This article originally appeared in the September 26, 2006 issue of Stuff@Night.
If you want the inside scoop on what many Americans will be eating next year, attending the “Flavor, Quality, and the American Menu” conference at the Culinary Institute of America (CIA) in the Napa Valley will give you a head start. Every year, the CIA holds a high-level retreat that brings together 100 or so executive chefs from corporations like Burger King, the Cheesecake Factory, Denny’s, Jack in the Box, and Walt Disney World, along with the directors of many university dining services, major food producers, secretaries of several state and federal agriculture departments, and a very select handful of internationally known chefs and cookbook authors — this year including our own Ana Sortun of Oleana. The idea behind the conference is to get the entire range of power brokers in the US culinary and agricultural worlds together in the green of Napa Valley to discuss coming trends in American eating habits. This year I was invited to sit in.
Greg Drescher, the organizer of the conference, is the senior strategist at the CIA. His perspective is that we are rapidly mutating from a “nation of bland-food eaters to a nation that loves heat — preferring salsa to ketchup.” (Who knew that last year more bottles of salsa were sold in the US than bottles of ketchup?) Evidently, Asian, Latin, and Mediterranean flavors are no longer considered ethnic or exotic: average Americans eating at the major casual-dining chains and fast-food outlets chow down on dishes laced with soy, basil, cilantro, and salsa, never thinking of them as “foreign food.” The new American palate isn’t about fusion, Drescher says, but about adaptation. The big problem facing responsible members of the food world is how to nudge the newly adventurous and always ravenous American diner away from the high-fat, meat-centric eating habits that have turned us into waddling tubs and toward a way of eating that focuses lower down on the food chain.

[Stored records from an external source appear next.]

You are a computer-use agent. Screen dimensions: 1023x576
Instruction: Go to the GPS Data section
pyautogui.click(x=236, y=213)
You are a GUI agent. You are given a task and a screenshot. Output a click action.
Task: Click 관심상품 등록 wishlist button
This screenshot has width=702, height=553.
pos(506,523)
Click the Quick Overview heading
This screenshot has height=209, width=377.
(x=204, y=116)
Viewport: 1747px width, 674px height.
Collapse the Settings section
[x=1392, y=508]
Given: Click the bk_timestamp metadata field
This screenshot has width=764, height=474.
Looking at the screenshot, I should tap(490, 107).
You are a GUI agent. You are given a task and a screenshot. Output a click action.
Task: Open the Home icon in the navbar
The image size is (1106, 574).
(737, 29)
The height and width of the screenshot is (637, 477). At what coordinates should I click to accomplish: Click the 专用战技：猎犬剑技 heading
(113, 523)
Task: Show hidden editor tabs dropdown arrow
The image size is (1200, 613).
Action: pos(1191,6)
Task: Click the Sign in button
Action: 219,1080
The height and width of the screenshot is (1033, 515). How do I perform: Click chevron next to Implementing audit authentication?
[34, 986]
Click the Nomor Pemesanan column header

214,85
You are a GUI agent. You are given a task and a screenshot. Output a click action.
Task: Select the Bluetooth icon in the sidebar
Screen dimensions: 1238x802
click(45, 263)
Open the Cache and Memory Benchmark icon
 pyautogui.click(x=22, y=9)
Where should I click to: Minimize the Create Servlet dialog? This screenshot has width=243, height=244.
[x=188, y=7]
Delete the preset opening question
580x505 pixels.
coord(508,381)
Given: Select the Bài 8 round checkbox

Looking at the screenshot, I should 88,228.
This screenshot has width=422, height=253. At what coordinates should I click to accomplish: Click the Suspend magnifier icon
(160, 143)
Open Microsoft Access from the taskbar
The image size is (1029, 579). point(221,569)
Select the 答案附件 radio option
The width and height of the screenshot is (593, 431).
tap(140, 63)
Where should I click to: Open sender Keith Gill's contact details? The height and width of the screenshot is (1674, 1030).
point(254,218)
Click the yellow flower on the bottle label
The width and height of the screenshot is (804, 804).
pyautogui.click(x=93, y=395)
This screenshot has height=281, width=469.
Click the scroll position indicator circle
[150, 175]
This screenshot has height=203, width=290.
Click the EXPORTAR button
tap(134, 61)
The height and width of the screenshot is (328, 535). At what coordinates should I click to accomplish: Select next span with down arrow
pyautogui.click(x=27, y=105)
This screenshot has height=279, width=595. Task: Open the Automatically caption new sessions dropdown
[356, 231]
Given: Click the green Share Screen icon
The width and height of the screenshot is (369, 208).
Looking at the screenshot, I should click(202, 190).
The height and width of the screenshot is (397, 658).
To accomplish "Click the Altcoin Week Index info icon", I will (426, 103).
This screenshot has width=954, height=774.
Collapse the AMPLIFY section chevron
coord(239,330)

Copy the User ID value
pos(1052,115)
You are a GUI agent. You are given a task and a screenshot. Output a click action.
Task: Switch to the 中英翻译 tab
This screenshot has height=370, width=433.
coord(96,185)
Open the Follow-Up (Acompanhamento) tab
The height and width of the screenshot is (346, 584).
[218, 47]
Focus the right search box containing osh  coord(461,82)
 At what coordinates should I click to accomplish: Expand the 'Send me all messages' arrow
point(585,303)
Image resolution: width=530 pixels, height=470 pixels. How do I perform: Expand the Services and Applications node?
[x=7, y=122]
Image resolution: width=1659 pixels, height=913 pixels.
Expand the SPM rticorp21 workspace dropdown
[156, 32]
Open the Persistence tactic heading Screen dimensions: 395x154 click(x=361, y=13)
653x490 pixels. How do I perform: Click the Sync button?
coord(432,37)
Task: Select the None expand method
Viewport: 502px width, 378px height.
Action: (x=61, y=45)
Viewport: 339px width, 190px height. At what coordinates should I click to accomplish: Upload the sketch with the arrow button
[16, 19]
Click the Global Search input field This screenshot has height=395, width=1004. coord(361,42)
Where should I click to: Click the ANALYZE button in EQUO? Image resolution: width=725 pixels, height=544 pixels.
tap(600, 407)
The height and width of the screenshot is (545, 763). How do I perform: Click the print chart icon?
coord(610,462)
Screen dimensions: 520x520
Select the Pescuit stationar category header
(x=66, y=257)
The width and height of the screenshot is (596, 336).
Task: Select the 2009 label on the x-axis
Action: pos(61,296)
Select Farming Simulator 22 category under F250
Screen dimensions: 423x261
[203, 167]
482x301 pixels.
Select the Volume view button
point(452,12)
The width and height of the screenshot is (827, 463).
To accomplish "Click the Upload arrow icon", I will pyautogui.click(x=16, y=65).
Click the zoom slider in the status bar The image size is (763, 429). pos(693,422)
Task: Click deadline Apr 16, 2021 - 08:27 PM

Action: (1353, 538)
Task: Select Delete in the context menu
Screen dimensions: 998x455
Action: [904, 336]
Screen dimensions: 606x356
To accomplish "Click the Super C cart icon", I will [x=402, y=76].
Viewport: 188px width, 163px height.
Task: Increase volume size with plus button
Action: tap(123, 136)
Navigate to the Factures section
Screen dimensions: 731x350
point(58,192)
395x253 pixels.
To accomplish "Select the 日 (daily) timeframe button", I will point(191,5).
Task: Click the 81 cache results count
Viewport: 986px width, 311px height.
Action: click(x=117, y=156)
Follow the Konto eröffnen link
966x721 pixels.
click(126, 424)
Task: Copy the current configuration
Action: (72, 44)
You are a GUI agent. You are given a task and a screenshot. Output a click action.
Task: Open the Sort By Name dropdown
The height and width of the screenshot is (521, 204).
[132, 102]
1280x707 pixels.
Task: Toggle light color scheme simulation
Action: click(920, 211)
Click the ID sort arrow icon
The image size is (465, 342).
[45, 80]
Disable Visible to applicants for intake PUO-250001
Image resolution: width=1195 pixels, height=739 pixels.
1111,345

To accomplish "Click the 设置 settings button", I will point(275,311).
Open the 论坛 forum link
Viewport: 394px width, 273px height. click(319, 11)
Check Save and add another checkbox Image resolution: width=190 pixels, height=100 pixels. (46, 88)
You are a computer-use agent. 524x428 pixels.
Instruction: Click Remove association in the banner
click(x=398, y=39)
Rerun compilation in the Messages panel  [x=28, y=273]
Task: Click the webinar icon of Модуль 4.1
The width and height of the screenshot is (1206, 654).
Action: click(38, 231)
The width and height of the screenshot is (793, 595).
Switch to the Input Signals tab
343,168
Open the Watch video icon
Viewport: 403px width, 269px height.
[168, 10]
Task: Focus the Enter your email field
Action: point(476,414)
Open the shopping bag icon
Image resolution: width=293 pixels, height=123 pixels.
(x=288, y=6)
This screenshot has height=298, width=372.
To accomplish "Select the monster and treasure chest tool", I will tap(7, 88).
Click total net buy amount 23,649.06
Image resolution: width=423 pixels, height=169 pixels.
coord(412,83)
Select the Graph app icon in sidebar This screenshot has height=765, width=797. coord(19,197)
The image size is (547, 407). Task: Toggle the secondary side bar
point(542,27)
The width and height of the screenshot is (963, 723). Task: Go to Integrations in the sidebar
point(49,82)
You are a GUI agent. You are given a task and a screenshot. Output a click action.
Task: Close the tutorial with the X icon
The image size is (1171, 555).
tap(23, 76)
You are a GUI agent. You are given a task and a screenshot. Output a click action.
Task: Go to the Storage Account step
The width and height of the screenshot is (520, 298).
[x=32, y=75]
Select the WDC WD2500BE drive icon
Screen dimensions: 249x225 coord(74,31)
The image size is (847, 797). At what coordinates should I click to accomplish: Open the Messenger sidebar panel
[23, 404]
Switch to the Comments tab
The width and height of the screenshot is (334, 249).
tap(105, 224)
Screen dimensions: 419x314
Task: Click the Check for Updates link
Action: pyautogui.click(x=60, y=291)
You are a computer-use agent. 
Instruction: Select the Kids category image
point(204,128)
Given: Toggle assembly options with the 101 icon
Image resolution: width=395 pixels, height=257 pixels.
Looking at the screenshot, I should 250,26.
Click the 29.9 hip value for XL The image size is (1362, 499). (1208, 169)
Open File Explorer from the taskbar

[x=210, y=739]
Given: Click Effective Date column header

As Boston diners living in one of the few areas in the country that enjoys a rich bounty of independent bistros and chef-driven establishments, we’re pretty used to the idea that fresh is best, and that food cooked with olive oil trumps butter (at least from a health standpoint). But it turns out we’re a tiny minority. Most Americans eat one or two meals every single day in restaurants that have hundreds, even thousands of cookie-cutter locations across the country. According to the statistics presented by California secretary of agriculture A.G. Kawamura, 130 million Americans eat out every day, often consuming multiple meals outside the home. What those 130 million Americans eat is what these corporate cooking titans put on their menus. Change the menu offerings and you can change how the country eats. But the corporate chefs feel caught between what they know Americans should be eating — lots of vegetables, fruits, and whole grains — and what people actually will pay for, like fries, burgers, beef, and beer. So for three days at the CIA conference, they struggled with ways to instill “stealth health” in their corporate menus, learning about the benefits of Eastern Mediterranean food from chefs like Sortun; Greek flavors from author Aglaia Kremezi and chef Jim Botsacos of Molyvos in New York; and Latin flavors from Roberto Santibañez of New York’s Rosa Mexicano. They’re all culinary traditions that rely on lots of vegetables, beans, rice, and whole grains, and use meat as a “condiment” rather than as the focus of the plate. The corporate chefs listened attentively to the presenters, but they admit that they struggle with how to make plant food “sexy” to Americans. “We have a whole new page of lifestyle selections on our menu — salads and other health-conscious choices,” says Scott Randolph, corporate executive chef for T.G.I. Friday’s, “and what flies out of our restaurants are the loaded fries, the chicken wings, and the onion rings.”
Kirsten Bird, the senior director of marketing at Unilever Food Solutions, made one of the most illuminating presentations. Every year, data grunts at Unilever comb through thousands of menus and the consumer and trade food press, and they count every time a trend, ingredient, or recipe is mentioned. They crunch the data and compile an Annual Flavor Forecast that predicts which flavors and foods will be “hot” on restaurant menus in the coming year. According to their research, every significant food trend in America evolves through three successive stages: emergent, proliferation, and mainstream.